I do have a few gripes about the gimbal head. For one, the control layout is a little bit odd in some ways. The tilt control knob is large and smartly placed, but the large knob just below that controls the articulating arm, and I don’t find this positioning particularly intuitive. I personally would have preferred the prominent lower knob to control the pan axis, and settled for a smaller knob to access the articulation feature which I will use far less frequently. Secondly, the pan knob is rather small, and given its position, it is easily mistaken for the knob that controls the 20 degree click detents for panoramic shooting. Luckily, the two knobs have different tactile feel, but it’s going to take some time to get used to where this knob is placed. I’d have appreciated a larger knob for the pan axis given it’s going to be one of the most used knobs, or simply move that click detent knob somewhere else.
I have to imagine that Fotopro needed to make some compromises to fit all of this functionality in such a tiny, lightweight gimbal head, hence the knob placement. While the pan and tilt action is smooth, I do wish the tensioners offered a little more modulation. As a result, it takes a little bit of effort to move the head along the pan and tilt axis as the bearings seem to be packed pretty tight, even with the knobs on the loose setting. This unfortunately makes it somewhat challenging to do smooth pan and tilt with video. The optional arm that comes with the head has a cheap plastic knob and I found that the position was such that it won’t work with all camera setups.
The carry case that fotopro provides is clever and well designed. It’s padded, has straps that hold everything in securely into place, and has a nicely padded shoulder strap. Fotopro also graciously includes a tripod arca-swiss plate, extra tripod feet and tools. If there is anything to complain about here, it’s that the case looks sort of like a firearm case, and not something I’d readily bring into an airport if I wanted to avoid questioning or an old-fashioned pat down. In all likelihood, I will put this tripod in my checked baggage to avoid hassle at the airport.
In spite of some of the minor qualms I’ve mentioned about this setup, overall I’ve come away very impressed with the FotoPro setup. No tripod/head setup is perfect, but this one seems to check most of the boxes for the traveling landscape or wildlife photographer with few apparent drawbacks.
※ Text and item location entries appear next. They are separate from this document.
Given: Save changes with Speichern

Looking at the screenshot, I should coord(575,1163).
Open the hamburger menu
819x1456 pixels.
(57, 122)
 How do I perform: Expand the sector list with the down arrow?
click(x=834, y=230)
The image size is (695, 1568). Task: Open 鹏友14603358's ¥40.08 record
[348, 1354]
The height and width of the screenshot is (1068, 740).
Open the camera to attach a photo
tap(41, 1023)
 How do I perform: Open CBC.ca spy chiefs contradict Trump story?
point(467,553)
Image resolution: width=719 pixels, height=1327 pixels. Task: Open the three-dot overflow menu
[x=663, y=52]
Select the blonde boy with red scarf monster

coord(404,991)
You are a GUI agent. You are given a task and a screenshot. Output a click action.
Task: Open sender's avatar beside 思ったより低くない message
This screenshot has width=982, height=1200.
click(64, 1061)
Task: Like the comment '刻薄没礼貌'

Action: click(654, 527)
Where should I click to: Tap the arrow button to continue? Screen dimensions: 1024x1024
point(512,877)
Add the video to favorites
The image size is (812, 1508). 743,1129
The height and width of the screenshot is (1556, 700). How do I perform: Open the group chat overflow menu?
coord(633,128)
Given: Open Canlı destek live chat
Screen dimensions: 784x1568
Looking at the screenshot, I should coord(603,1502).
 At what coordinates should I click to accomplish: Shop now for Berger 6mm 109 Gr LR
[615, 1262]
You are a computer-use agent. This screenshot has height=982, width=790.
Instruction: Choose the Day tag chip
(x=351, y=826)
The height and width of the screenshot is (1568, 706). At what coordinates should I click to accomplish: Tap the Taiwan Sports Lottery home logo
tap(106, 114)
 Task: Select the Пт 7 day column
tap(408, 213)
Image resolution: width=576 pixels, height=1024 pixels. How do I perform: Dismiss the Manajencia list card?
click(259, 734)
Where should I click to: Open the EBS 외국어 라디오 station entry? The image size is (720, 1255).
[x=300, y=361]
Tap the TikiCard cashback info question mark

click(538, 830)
The setup is very compact and lightweight for what it is, and it appears ready to stand up to multiple years of use and abuse. When you consider the price of alternatives, it’s competitively priced at $1,099 USD (for the Gimbal and Tripod package), which is not to say it is cheap in any way, but it does provide some unique features and functionality not found on any other tripod.
Who’s this setup for? Well, I’d say that if you are interested in having one of the most compact and lightweight gimbal setups possible, but not willing to sacrifice the functionality of a leveling base, gimbal head, or a reasonable maximum load weight to easily hold most gear you might have, this setup deserves a hard look. The setup matches well with smaller mirrorless cameras. Even if you don’t care about the gimbal, the tripod alone is well-made, light enough for travel, and has that great built-in leveling base feature, which may alone make it worth considering against the alternatives.